→ **ТЕКСТ ДЛЯ РАЗБОРА**:
-*-*-

В.М.: «Пусси Райот» — очень успешная продюсерская фирма, которая капитализировала символический капитал, можно сказать, образцово показательно.

А.Б.: Трудно с этим не согласиться и не упомянуть также их предшественницу, группу «Война». Но с важным дополнением — их капитализация произошла на международном рынке. Без громкой международной карьеры артистического проекта его рыночная конверсия была бы невозможна. И это лишь подчеркивает редкость подобных случаев в российском арт-пространстве.

Здесь уместно вернуться к вашему вопросу о связи неолиберальных технологий с гражданским сектором. Мотором первичной медийной капитализации «Пусси Райот» были не коммерческие, а гражданские структуры, которые обеспечили группе высокую степень доверия, впечатляющий публичный кредит. И, если мы задаемся вопросом о роли гражданского сектора во внедрении неолиберальных управленческих технологий, мы не можем обойти вниманием некоммерческие и неправительственные организации (НКО), которые берут на себя задачи, не решаемые бюрократическими институтами государства. Защита гражданских и потребительских прав, продвижение критериев прозрачности и отчетности, смягчение форм и технологизация контроля, от тюрем до общественного транспорта, — нововведения, которые сперва появляются в гражданском секторе в виде низовых инициатив, а затем инкорпорируются в государственное управление. Этому посвящен, в частности, раздел книги Митчелла Дина «Правительственность. Власть и правление в современных обществах», где он анализирует НКО как носителей государственного интереса в его современном изводе, заданном проблемами избыточности контроля и эффективности управления населением. Как и во всем мире, в России также действуют НКО, которые разрабатывают технологии заботы, контроля, управления отдельными социальными группами с целью уменьшить человеческие страдания, сделать исключенных и меньшинства равноправными потребителями, снизить издержки работы государственного аппарата. Двигаясь в этом направлении, они часто не видят связи между столь важными для них либеральными ценностями и неолиберальным эффектом технологий, которые государственные структуры могут впоследствии интегрировать в свою работу. И здесь моя цель — не простое наблюдение мимоходом. Можно было бы предположить, что при ограничениях на коммерциализацию некоммерческих арт-практик самый естественный путь для институциализации неолиберальной логики в искусстве — это создание множества низовых НКО, через которые продвигалась бы альтернативная государственной, при этом неолиберальная повестка. Но и это в российском культурном пространстве — редкость.

-*-*-

Записи набора данных:
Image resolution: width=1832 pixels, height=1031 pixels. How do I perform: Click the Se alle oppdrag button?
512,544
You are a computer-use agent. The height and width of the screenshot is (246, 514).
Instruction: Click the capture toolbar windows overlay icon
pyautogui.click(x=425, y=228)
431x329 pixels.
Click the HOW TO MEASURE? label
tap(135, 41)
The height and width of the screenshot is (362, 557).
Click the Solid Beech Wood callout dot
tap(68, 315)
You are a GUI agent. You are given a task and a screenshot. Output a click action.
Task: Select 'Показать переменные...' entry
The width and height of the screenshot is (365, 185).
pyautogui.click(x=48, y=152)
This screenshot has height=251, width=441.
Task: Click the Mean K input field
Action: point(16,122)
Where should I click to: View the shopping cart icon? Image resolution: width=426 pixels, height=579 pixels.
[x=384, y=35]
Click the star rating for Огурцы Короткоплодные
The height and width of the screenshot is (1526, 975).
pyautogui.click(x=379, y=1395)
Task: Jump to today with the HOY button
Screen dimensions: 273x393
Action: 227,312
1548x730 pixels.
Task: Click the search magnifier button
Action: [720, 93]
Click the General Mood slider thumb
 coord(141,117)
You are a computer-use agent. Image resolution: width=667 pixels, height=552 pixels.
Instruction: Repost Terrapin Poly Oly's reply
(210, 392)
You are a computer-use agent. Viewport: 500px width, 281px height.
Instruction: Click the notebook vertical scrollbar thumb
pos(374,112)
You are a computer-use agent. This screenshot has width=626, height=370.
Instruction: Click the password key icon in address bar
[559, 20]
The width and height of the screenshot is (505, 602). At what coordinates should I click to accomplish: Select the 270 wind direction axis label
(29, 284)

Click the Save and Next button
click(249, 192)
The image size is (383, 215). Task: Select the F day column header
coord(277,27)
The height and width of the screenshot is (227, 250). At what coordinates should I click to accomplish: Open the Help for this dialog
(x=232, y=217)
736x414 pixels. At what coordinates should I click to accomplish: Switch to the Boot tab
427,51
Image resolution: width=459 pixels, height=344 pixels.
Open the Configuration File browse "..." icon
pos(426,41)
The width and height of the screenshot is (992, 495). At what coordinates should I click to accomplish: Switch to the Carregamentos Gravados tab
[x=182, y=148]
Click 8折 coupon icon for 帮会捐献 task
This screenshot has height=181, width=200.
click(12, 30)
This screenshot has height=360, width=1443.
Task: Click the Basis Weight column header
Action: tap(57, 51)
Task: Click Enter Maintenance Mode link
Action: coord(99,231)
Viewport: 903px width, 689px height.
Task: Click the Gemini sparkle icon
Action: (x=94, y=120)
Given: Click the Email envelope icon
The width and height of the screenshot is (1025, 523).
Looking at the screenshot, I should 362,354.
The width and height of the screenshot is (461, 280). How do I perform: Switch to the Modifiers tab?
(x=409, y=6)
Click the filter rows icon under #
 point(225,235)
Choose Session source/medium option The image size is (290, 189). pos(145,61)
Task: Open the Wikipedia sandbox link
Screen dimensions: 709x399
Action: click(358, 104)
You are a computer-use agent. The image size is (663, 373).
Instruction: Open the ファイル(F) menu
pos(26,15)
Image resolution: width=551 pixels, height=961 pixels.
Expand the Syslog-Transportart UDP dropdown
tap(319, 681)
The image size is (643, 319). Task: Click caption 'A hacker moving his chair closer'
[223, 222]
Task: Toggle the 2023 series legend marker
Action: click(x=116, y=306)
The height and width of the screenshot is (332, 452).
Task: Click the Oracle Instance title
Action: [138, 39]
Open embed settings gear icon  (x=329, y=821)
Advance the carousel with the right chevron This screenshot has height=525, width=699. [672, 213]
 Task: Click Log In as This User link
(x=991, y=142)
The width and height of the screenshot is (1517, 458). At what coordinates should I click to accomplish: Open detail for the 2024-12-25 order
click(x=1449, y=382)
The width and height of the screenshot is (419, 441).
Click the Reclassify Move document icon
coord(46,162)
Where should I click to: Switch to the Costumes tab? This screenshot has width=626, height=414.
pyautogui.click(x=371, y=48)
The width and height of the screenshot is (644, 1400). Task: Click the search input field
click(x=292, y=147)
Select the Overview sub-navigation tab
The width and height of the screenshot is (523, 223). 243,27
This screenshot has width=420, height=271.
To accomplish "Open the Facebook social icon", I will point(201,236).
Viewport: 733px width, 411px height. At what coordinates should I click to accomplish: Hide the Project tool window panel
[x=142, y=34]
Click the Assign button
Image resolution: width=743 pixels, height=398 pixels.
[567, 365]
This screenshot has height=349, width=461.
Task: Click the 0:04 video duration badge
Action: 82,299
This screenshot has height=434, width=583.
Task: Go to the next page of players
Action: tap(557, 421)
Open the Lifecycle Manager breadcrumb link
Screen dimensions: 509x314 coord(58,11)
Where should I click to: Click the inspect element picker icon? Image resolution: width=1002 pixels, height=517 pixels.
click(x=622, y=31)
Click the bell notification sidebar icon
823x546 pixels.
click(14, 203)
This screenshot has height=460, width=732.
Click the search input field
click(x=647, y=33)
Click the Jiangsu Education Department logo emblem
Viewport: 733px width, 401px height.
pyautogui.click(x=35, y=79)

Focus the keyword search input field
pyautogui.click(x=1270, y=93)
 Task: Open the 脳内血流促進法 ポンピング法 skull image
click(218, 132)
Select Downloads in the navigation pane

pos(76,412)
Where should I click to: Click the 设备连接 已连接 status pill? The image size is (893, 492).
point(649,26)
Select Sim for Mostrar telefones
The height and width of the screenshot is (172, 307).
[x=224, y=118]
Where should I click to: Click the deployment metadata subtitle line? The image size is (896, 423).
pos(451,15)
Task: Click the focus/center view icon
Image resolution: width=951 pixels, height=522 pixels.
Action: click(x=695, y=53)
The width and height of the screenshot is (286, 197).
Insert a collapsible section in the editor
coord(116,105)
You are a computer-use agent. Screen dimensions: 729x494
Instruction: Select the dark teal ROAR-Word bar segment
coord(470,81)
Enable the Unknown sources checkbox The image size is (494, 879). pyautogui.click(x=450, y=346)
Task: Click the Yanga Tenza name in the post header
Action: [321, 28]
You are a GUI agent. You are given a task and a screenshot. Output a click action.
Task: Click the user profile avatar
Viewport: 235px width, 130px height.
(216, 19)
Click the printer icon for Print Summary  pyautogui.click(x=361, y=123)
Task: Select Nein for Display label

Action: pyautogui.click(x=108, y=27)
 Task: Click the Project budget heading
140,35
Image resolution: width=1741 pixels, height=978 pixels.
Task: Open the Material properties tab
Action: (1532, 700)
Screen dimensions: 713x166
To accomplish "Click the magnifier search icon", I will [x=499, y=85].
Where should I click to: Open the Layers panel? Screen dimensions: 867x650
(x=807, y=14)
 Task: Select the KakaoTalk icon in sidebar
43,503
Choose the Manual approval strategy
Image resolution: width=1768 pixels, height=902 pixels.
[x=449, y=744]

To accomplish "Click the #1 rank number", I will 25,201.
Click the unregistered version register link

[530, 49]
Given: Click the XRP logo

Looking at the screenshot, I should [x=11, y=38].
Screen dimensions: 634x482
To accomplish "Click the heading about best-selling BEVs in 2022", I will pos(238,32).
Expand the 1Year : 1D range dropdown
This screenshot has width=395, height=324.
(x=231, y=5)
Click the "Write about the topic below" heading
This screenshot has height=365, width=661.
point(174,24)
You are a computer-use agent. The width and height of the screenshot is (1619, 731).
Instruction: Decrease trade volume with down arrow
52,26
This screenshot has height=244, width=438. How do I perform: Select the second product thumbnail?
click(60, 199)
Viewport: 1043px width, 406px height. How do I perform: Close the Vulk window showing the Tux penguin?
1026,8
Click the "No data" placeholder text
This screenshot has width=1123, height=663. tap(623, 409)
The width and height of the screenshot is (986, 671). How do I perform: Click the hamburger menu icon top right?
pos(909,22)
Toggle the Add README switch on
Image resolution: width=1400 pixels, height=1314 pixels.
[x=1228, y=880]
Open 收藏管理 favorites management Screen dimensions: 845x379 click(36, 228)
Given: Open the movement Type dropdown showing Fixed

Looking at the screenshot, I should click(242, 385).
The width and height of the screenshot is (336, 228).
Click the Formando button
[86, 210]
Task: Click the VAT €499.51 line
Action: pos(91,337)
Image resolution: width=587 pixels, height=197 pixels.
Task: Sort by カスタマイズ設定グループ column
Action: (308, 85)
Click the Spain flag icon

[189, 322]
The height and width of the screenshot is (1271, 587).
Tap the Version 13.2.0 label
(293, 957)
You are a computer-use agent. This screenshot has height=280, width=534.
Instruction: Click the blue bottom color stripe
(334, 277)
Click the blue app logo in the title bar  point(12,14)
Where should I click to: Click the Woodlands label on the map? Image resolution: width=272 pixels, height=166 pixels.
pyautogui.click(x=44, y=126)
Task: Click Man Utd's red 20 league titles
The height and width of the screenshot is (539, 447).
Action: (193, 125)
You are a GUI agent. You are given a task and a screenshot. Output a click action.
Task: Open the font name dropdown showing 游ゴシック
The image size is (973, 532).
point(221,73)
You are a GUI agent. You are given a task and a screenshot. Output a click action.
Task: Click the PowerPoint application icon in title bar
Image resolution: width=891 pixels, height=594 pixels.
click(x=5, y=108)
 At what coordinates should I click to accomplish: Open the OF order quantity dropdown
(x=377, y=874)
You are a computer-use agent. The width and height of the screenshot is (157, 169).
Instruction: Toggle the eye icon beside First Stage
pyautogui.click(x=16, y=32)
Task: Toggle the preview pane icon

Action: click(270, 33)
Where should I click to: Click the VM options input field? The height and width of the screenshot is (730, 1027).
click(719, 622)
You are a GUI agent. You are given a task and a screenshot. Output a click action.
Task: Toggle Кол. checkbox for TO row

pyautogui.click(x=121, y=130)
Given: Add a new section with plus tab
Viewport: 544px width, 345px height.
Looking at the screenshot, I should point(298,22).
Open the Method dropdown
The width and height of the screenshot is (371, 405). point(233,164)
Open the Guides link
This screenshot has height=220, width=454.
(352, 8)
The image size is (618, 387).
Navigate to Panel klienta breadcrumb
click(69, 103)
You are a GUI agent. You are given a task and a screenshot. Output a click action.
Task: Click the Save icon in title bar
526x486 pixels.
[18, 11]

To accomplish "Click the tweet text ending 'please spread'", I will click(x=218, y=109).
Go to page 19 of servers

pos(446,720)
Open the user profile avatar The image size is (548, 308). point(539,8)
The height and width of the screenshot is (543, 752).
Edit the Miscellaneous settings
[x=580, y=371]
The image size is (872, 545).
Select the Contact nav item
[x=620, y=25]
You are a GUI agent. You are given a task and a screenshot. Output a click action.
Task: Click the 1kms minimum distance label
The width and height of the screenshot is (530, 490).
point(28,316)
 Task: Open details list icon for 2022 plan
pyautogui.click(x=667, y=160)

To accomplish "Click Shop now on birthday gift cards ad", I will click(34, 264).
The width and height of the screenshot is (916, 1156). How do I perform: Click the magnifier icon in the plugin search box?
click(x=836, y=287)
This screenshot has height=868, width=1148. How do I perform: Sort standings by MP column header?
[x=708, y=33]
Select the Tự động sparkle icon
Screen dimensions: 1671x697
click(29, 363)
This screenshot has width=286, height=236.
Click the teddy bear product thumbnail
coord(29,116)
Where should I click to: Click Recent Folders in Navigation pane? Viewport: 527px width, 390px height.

-*-*-

→ **ЗАДАНИЯ**:
1 > Какие структуры, согласно тексту для разбора, были мотором первичной медийной капитализации «Пусси Райот»?
2 > Пожалуйста, изложите суть текста для разбора в двух предложениях.
Материал здесь никак не используется.

→ **ОТВЕТЫ**:
1 > Не коммерческие, а гражданские структуры.

2 > Капитализация «Пусси Райот» опиралась на доверие, которое обеспечили гражданские структуры, и стала возможной благодаря международному рынку, а подобные случаи редки в российском арт-пространстве. НКО разрабатывают технологии заботы, контроля и управления, которые государство может затем интегрировать в свою работу, однако низовые НКО, продвигающие неолиберальную повестку в искусстве, в российском культурном пространстве тоже редкость.